Ten college rugby teams met on the campus of UCLA this January to play a two-day tournament. Officially it was the UCLA Rugby Tournament, but by coincidence every team involved came from schools in the Pac-10 Conference.

    College conference tournaments have been an interesting rugby experiment around the country. Rugby teams in Big XII, Big 10 and SEC schools … have all staged tournaments only to draw the ire of the conference or NCAA for associating themselves unofficially with a specific collegiate conference.

But these conferences do indeed exist outside of their athletic competition. You say you’re going to a Pac-10 school, and most people know what you’re talking about.

Cal Wins

For the record, Cal won in the final over UCLA, with Arizona State beating Washington State for third place. Each team played four 40-minute games on Saturday and then one 60-minute game on Sunday.

California was dominant, as expected, giving up only one try the entire weekend. They played basic but high-paced and, for the most part, accurate rugby.

The players from all schools hung out with each other and reveled in being part of something bigger than themselves.

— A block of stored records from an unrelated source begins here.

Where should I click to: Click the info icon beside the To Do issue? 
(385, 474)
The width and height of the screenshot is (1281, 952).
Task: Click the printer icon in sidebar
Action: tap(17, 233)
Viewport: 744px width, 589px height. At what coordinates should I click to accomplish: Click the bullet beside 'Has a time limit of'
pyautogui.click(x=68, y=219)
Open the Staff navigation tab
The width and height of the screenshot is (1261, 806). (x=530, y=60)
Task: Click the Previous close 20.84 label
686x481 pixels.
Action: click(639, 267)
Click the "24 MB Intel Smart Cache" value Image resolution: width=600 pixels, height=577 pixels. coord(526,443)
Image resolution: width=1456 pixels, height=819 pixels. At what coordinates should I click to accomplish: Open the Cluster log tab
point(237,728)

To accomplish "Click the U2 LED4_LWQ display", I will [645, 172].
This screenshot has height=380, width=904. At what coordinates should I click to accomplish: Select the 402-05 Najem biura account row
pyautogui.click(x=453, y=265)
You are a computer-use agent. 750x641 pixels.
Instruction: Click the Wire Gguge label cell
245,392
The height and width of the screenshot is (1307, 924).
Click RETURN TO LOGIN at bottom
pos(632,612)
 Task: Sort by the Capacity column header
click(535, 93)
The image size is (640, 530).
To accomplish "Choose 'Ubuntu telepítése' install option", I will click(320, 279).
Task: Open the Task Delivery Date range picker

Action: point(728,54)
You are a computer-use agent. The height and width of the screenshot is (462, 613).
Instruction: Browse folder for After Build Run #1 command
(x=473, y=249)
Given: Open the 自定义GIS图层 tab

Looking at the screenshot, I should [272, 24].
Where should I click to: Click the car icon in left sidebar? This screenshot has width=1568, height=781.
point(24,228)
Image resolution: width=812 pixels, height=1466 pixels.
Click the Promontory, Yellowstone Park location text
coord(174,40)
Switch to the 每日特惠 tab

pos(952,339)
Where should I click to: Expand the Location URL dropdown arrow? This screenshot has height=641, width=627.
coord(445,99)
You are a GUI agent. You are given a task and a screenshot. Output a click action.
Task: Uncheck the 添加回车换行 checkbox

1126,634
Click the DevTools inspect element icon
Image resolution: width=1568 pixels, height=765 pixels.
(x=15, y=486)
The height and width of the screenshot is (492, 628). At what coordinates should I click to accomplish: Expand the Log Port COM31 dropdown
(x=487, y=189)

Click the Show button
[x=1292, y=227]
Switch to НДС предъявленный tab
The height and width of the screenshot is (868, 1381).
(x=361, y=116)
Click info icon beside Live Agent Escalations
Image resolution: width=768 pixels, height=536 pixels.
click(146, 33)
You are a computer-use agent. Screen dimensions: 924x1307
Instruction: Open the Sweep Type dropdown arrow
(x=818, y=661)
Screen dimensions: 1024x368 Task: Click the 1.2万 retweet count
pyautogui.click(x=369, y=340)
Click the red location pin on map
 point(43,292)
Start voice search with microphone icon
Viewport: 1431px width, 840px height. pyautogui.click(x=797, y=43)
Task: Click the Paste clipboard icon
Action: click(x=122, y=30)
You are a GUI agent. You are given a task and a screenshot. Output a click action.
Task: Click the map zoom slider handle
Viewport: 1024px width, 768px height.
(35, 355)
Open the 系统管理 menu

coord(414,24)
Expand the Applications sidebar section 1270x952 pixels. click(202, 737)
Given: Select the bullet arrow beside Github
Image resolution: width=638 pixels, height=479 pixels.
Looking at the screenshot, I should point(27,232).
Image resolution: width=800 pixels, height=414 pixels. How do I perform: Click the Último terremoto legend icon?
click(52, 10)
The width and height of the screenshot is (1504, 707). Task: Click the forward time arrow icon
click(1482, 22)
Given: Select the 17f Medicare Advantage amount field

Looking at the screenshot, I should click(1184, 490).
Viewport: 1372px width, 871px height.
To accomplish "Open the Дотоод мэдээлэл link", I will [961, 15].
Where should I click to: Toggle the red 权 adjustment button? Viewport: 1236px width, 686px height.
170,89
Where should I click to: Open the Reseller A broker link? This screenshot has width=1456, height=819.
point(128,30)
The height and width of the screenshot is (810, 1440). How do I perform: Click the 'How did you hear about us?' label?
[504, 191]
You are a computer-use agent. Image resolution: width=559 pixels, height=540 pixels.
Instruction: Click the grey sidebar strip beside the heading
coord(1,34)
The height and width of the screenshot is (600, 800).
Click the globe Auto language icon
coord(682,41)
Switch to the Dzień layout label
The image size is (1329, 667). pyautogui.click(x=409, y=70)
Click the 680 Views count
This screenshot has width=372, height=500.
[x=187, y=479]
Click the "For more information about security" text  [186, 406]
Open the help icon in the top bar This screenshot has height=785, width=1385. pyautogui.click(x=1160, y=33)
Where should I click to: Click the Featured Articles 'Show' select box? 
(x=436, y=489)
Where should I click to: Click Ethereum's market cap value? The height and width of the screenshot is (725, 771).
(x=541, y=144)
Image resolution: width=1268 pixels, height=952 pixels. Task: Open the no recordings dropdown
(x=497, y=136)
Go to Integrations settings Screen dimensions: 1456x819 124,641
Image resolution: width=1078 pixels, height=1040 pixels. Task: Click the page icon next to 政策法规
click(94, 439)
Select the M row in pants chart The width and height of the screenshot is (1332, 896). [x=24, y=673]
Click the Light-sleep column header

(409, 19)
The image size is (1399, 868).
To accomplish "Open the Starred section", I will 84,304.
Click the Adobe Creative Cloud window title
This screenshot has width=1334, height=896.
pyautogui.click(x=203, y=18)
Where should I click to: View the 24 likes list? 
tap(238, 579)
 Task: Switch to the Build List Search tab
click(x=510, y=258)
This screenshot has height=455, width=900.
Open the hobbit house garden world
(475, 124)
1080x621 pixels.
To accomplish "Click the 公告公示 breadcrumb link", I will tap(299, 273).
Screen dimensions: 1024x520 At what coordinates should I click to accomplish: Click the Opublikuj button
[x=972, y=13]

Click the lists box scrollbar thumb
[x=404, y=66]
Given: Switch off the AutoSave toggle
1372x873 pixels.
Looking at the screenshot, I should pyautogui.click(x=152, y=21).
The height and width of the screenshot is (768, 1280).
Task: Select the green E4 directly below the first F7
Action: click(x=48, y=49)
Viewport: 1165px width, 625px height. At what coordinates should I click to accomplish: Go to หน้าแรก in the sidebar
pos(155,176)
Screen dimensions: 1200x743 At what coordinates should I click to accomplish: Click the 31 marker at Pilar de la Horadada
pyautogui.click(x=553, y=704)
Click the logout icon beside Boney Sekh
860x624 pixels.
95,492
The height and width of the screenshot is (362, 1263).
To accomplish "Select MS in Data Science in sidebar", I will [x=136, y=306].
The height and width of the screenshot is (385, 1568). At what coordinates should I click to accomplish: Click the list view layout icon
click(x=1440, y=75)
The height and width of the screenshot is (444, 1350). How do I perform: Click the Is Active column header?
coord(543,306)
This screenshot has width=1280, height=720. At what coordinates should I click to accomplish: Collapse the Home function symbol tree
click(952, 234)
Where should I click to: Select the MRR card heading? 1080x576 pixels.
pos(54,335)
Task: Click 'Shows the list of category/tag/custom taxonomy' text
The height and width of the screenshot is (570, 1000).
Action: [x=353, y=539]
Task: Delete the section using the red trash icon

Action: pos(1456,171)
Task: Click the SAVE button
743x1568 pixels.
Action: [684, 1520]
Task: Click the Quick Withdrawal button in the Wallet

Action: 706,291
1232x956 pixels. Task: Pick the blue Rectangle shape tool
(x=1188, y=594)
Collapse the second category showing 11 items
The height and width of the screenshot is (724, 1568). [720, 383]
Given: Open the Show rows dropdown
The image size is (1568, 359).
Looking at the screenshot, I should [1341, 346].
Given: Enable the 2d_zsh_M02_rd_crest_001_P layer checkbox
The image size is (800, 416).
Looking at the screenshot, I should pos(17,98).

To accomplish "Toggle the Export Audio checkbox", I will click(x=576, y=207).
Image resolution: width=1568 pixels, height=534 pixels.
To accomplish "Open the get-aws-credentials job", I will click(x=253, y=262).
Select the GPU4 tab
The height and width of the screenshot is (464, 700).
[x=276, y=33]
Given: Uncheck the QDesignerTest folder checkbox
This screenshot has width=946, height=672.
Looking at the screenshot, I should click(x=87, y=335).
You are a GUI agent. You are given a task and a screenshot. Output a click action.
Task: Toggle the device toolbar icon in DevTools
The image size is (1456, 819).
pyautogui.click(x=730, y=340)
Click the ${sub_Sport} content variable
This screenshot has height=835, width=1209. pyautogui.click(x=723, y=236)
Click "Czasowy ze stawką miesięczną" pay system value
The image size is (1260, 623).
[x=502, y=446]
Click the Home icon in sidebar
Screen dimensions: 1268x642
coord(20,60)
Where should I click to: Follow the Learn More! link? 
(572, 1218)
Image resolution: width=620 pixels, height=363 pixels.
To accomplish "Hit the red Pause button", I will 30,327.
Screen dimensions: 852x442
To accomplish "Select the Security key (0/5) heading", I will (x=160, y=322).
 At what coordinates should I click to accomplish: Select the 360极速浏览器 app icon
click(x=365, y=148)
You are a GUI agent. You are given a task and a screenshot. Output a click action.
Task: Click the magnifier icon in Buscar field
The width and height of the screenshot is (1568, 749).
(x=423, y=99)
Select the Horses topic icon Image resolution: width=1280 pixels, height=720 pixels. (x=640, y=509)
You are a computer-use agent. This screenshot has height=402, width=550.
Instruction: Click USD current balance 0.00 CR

PAC 10 or UCLA Tournament?

It may have been, officially, the UCLA Tournament, but the term Pac-10 still meant something.

The theme, for the most part, was the same among most players at the tournament. Going back to campus and saying, “Yeah, I’m on the rugby team. How’d we do this year? Well, we were third in the Pac-10,” actually carries with it some weight.

Few college rugby teams spend too much time trying to explain what league they’re in. Cal is in the Northern California LAU DI league, but their game reports rarely bother to explain that, because it’s too cumbersome. Everyone knows what Pac-10 means.

“Our program is still building,” said Billy Bidner of USC, which finished a remarkable 5th despite being a DII club. “So it does matter being able to say we won some games against established rugby programs at other Pac-10 schools. Because we’re DII, we don’t play against a lot of big schools. When we do play against them in this competition, it means something to our friends and family.”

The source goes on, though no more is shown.